▶ Stated task 1:
Answer these questions using the post about the two Munros:
(a) What does the name Sgor na h-Ulaidh mean?
(b) How many people were in the group that was guided?
(c) At what time did they set off on Saturday?
▶ Stated task 2: In the post about the two Munros, rewrite the paragraph that begins "Following a rather wild and wet week" as a short bulleted list that keeps its main facts.
▶ Stated task 3: Carry on the post about the two Munros from the point where it stops.

Before you spend the whole time reading this blog wondering how an earth to pronounce the two mentioned Munros, here you go: Sgor na h-Ulaidh is pronounced ‘skor na hoolya’ and means peak of the treasure and Beinn Fhionnlaidh is pronounced ‘byn yoonly’ and means Finlay’s peak.  And it’s these two Munros that Johnny and I, working for Steve Fallon, guided a strong group of ten around yesterday.

Following a rather wild and wet week, with some quite mild temperatures, things took a distinct turn on Friday evening, with a drop in temperatures, and with it, the promise of fresh snow, possibly down to valley level.  Fortunately for us, the snow was nowhere near as heavy as some forecasts predicted, allowing us to drive safely down the often untreated road in Glen Etive, and set off at 8am on Saturday morning.  What snow had fallen, had been brought in on fresh NNE winds, therefore transporting much of it onto southerly aspects, which was quite apparent when making an ascent of the south eastern flank of Sgor na h-Ulaidh.  A thin layer of windslab was starting to form in hollows, but without a base, was of very little concern. As ever, it’s interesting to see it forming.

Stored data entries
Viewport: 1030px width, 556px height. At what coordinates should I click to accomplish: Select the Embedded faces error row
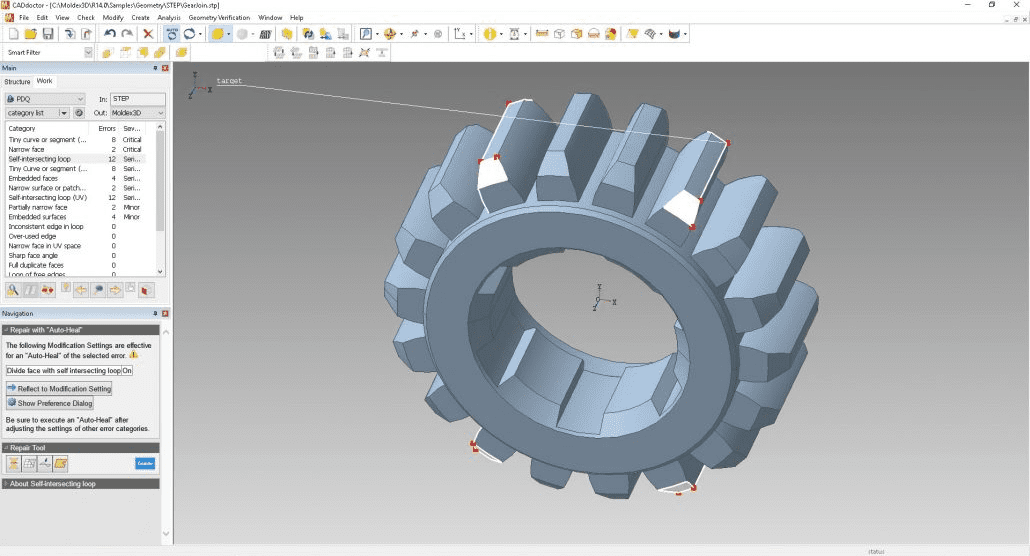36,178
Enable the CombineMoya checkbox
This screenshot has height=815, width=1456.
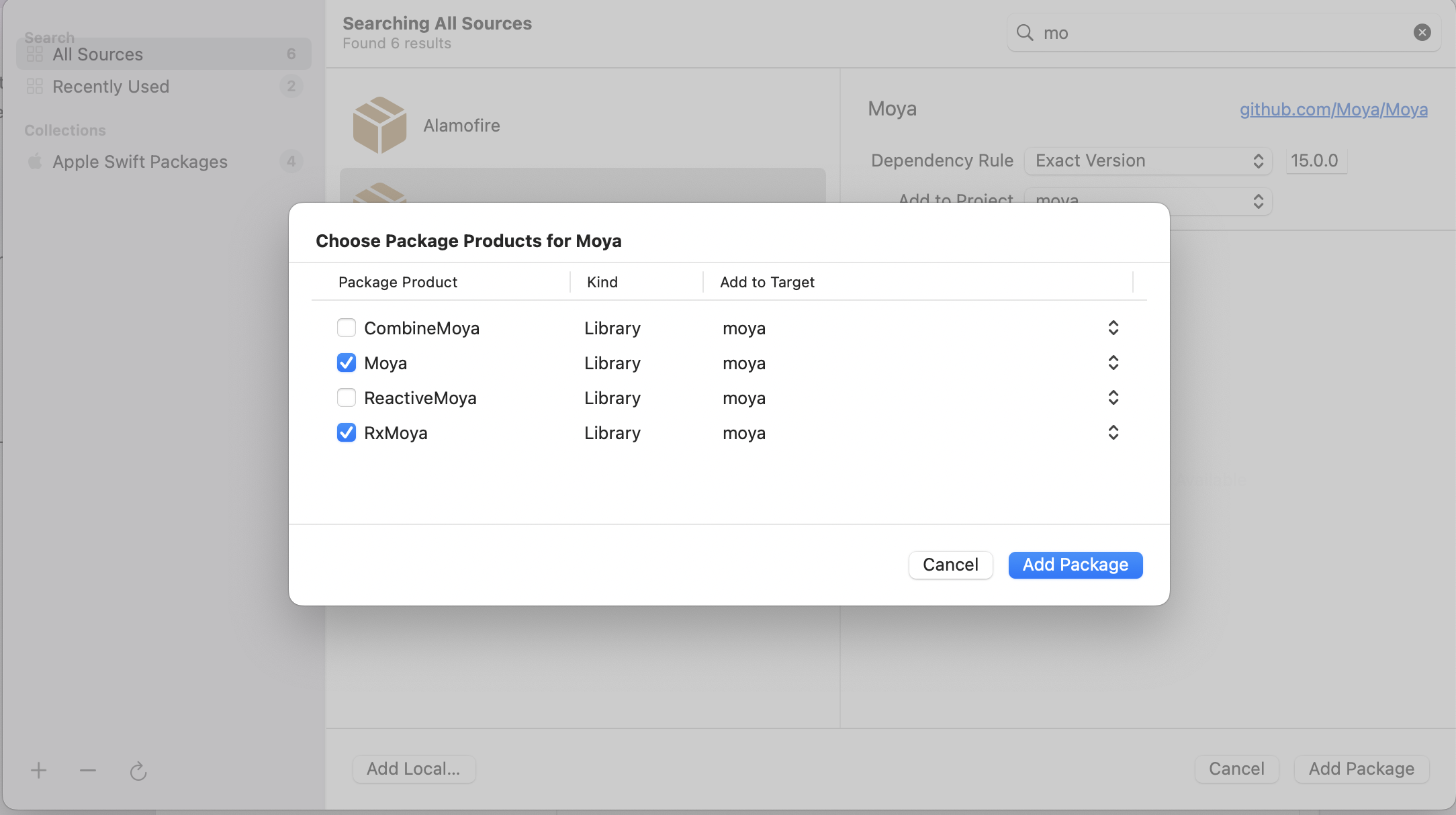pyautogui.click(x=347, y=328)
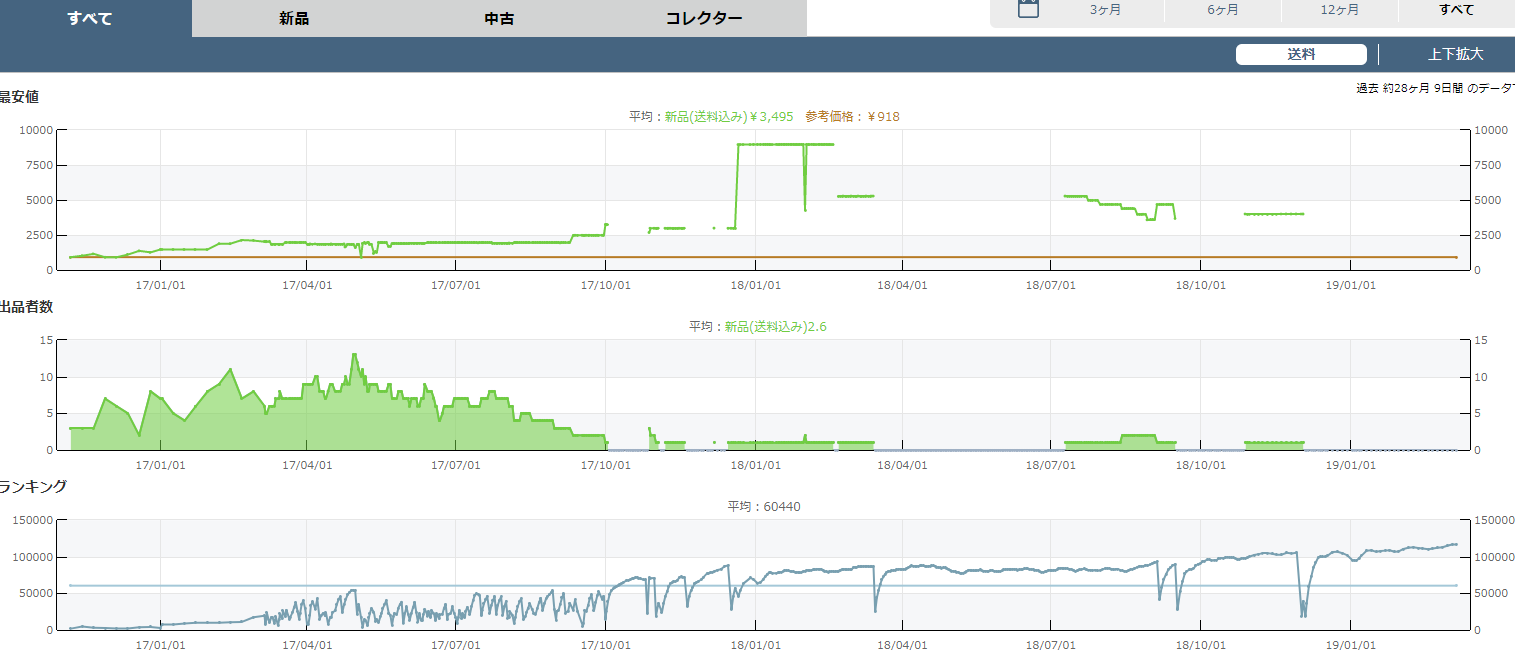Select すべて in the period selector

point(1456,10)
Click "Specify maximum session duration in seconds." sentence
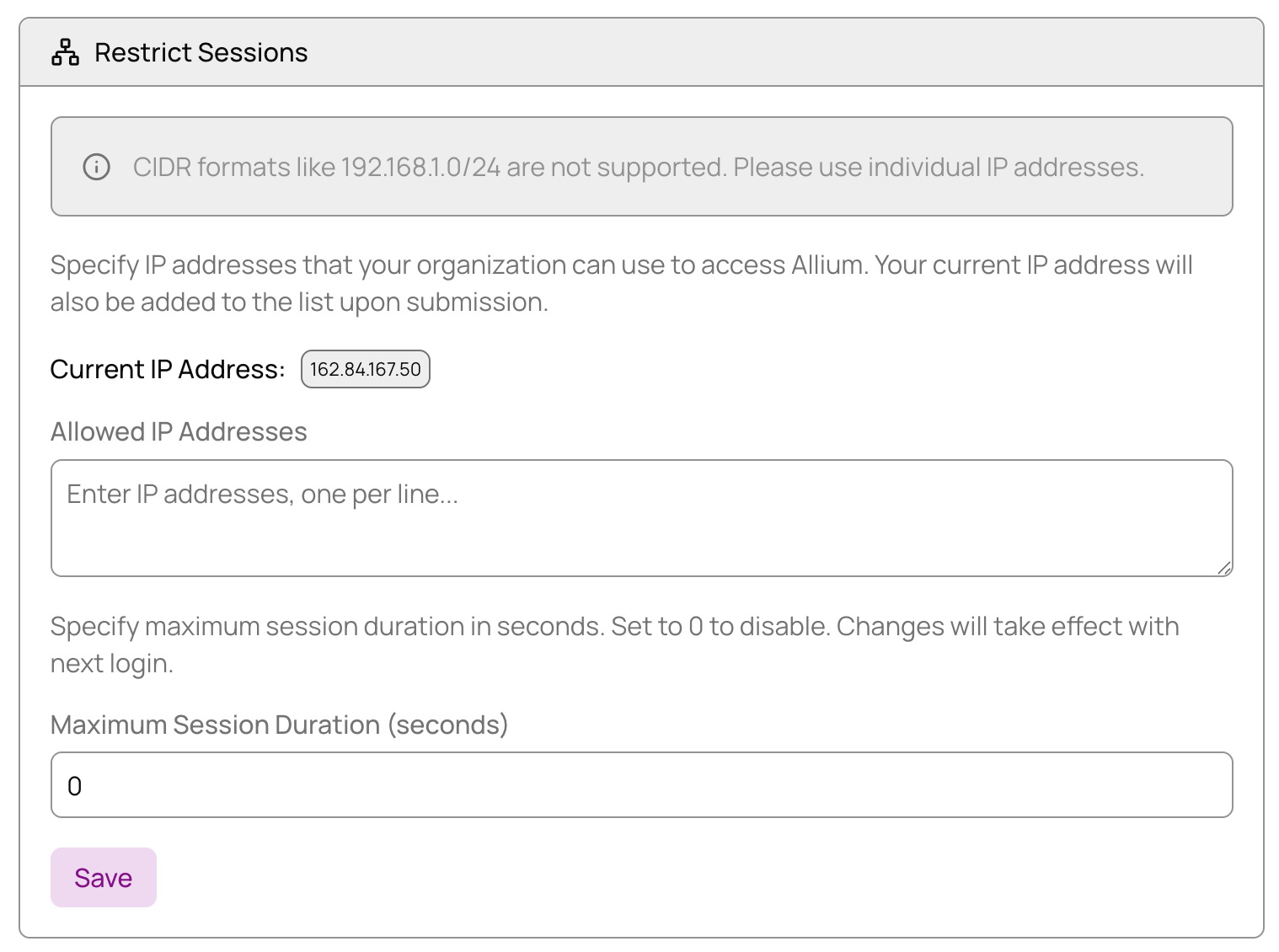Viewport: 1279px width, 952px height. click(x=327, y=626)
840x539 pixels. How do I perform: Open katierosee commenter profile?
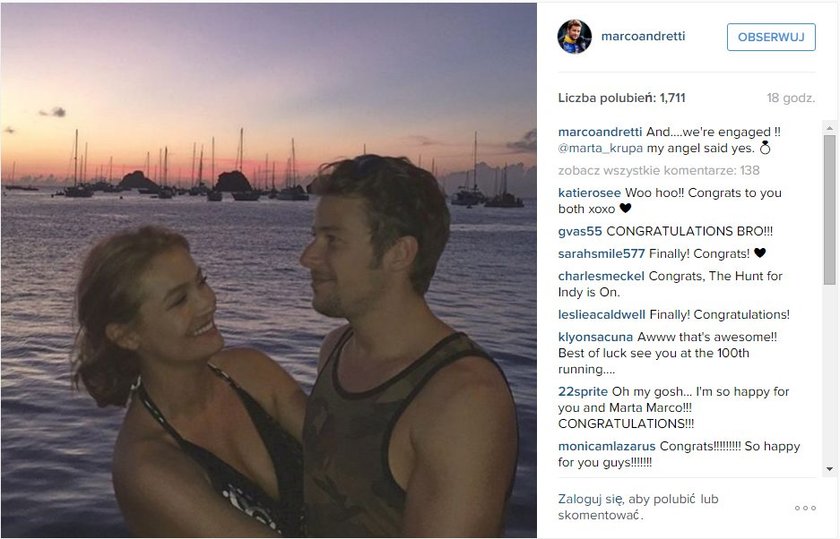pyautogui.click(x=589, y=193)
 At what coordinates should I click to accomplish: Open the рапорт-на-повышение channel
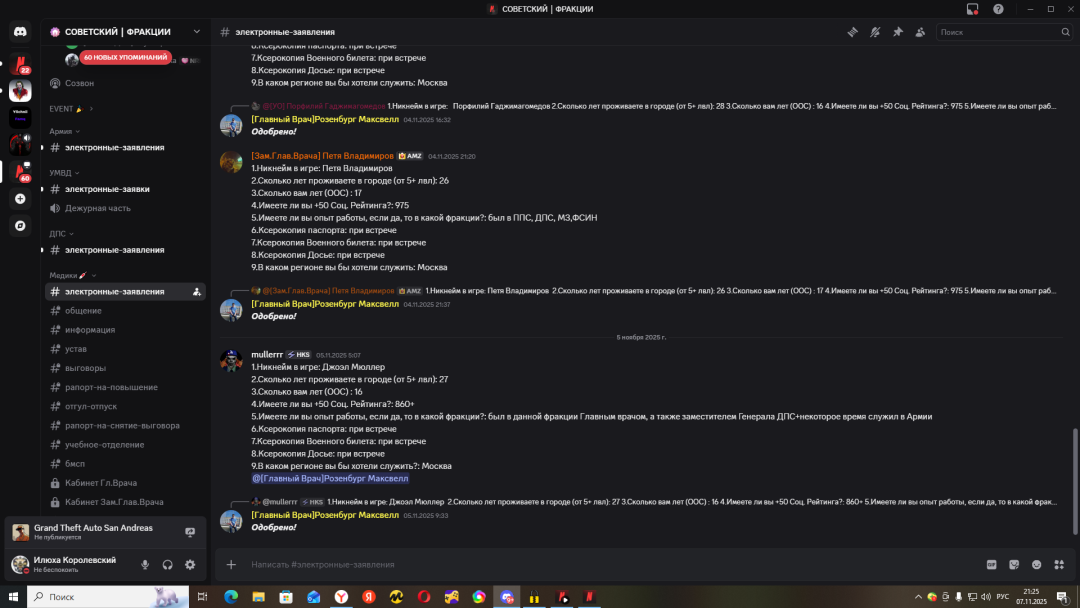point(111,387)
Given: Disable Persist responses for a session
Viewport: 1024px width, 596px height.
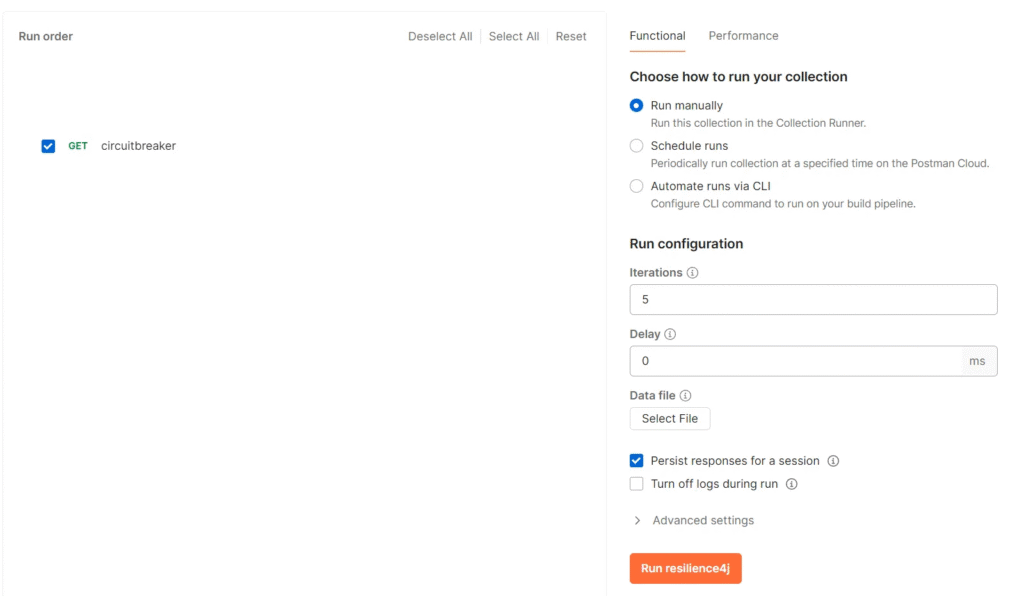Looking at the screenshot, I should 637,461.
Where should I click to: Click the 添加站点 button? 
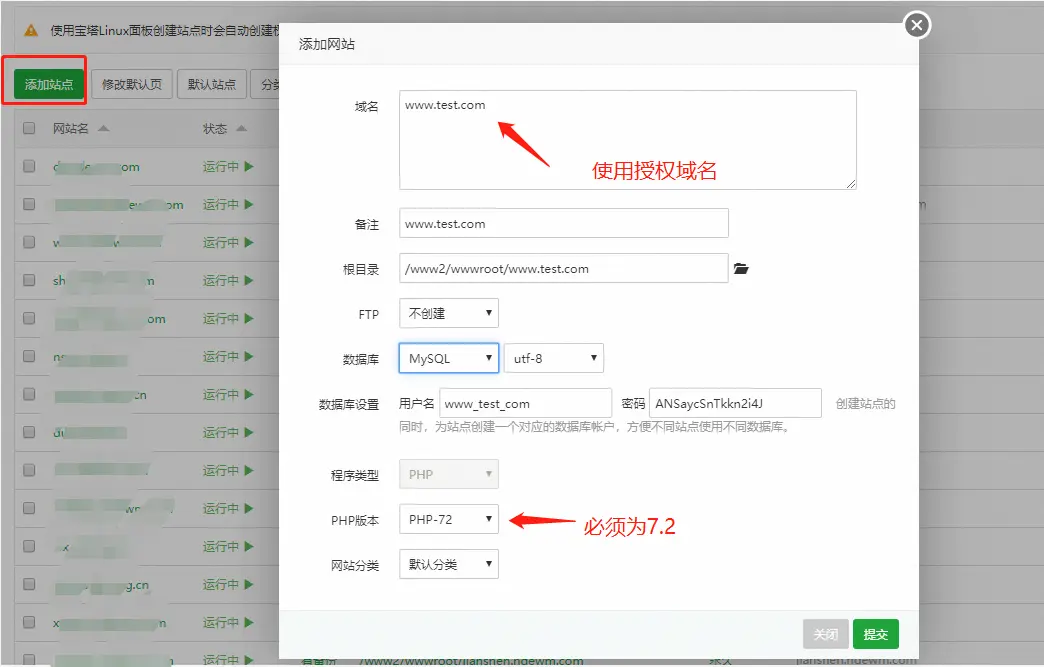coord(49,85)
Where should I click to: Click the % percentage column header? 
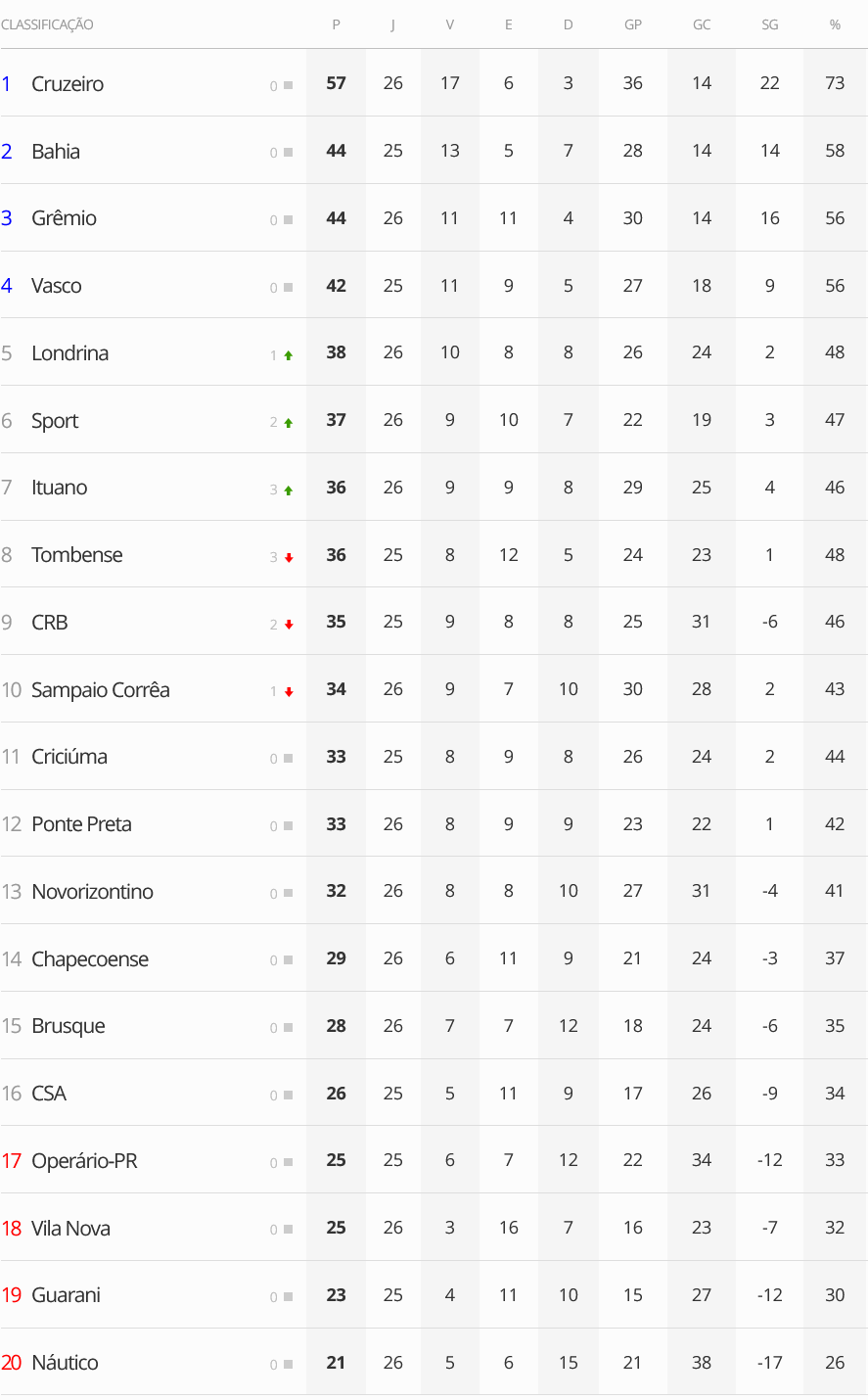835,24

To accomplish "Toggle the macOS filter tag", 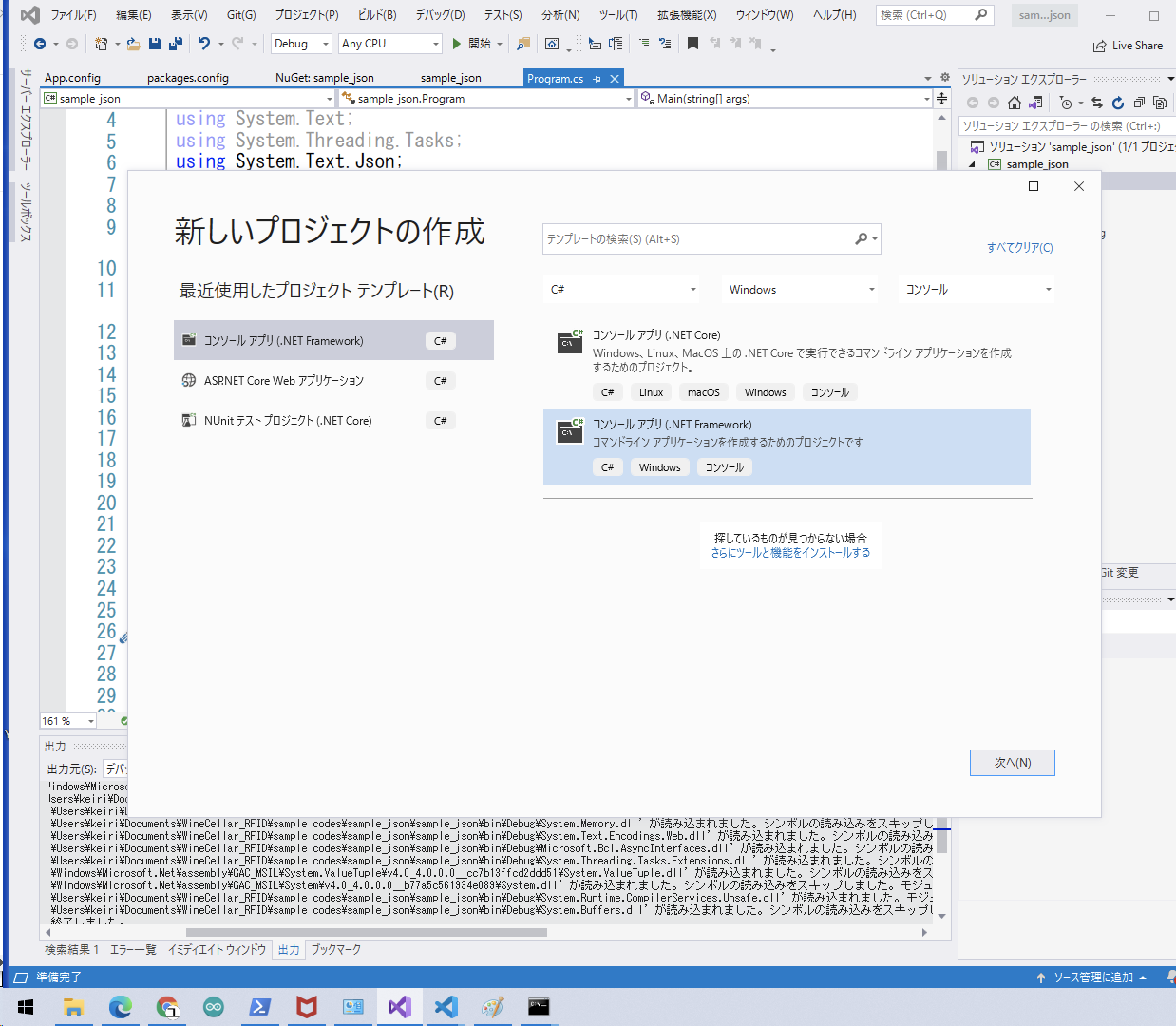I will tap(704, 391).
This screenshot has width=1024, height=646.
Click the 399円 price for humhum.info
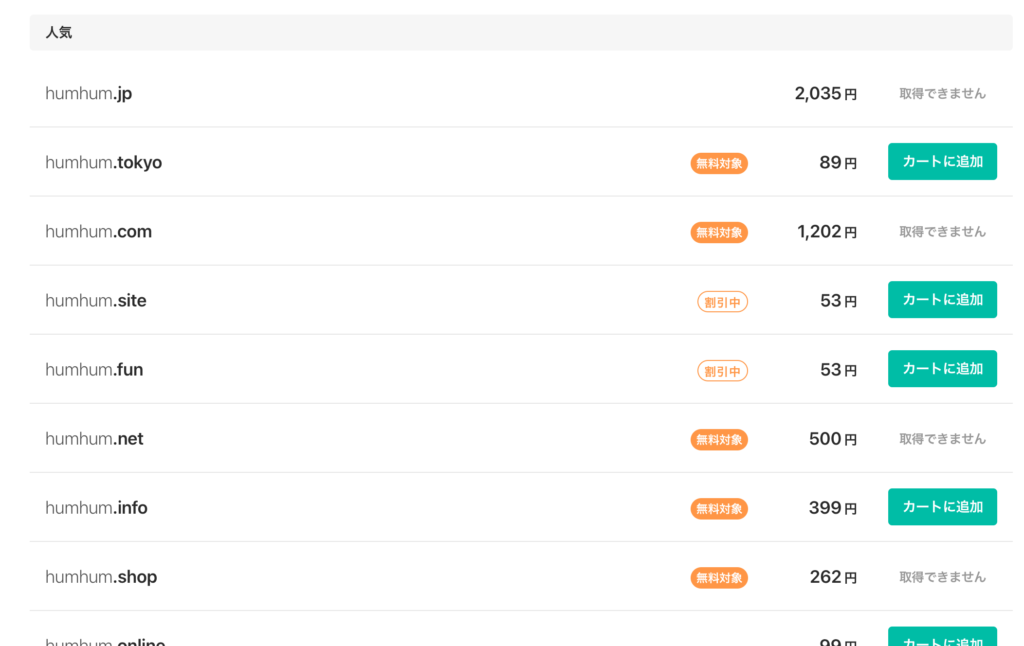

▶ Answer 1:
(a) Peak of the treasure.
(b) Ten.
(c) At 8am.

▶ Answer 2:
- After a wild, wet and fairly mild week, temperatures dropped on Friday evening, bringing the promise of fresh snow, possibly down to valley level.
- The snow was much lighter than some forecasts predicted, so the group drove safely down the often untreated road in Glen Etive and set off at 8am on Saturday.
- Fresh NNE winds had moved much of the snow onto southerly aspects, which was clear on the climb up the south eastern flank of Sgor na h-Ulaidh.
- A thin layer of windslab was starting to form in hollows, but without a base it was of very little concern.

▶ Answer 3:
The group made steady progress up the steep SE flank and ridge, and we were soon enjoying the summit of Sgor na h-Ulaidh, with little wind, and great visibility over towards the Aonach Eagach and Ben Nevis to the north, to Beinn Cruachan to the south and over to Mull out west.  From here, a long descent down to nearly 400m, brought us to the foot of Beinn Fhoinnlaidh.  We ascended the mountain’s west flank, again, up steep slopes, to gain a short but interesting summit ridge, which led us, via a couple of tricky steps to the summit.  As it was 3pm, and therefore with limited daylight left, we chose not to hang about, and managed to negotiate all the steep ground to the SW, before having to don headtorches and make our way over easier ground back to the cars.  All in all, it was a big yet rewarding day for the group, taking in 2 Munros, 17km and 1600m of ascent with less than perfect underfoot conditions.

Winter climbing wise, things are improving, but reports suggest that Stob Coire nan Lochan in Glencoe may not be quite there yet.  A mild and wet start to this coming week, but again, next weekend looks promising.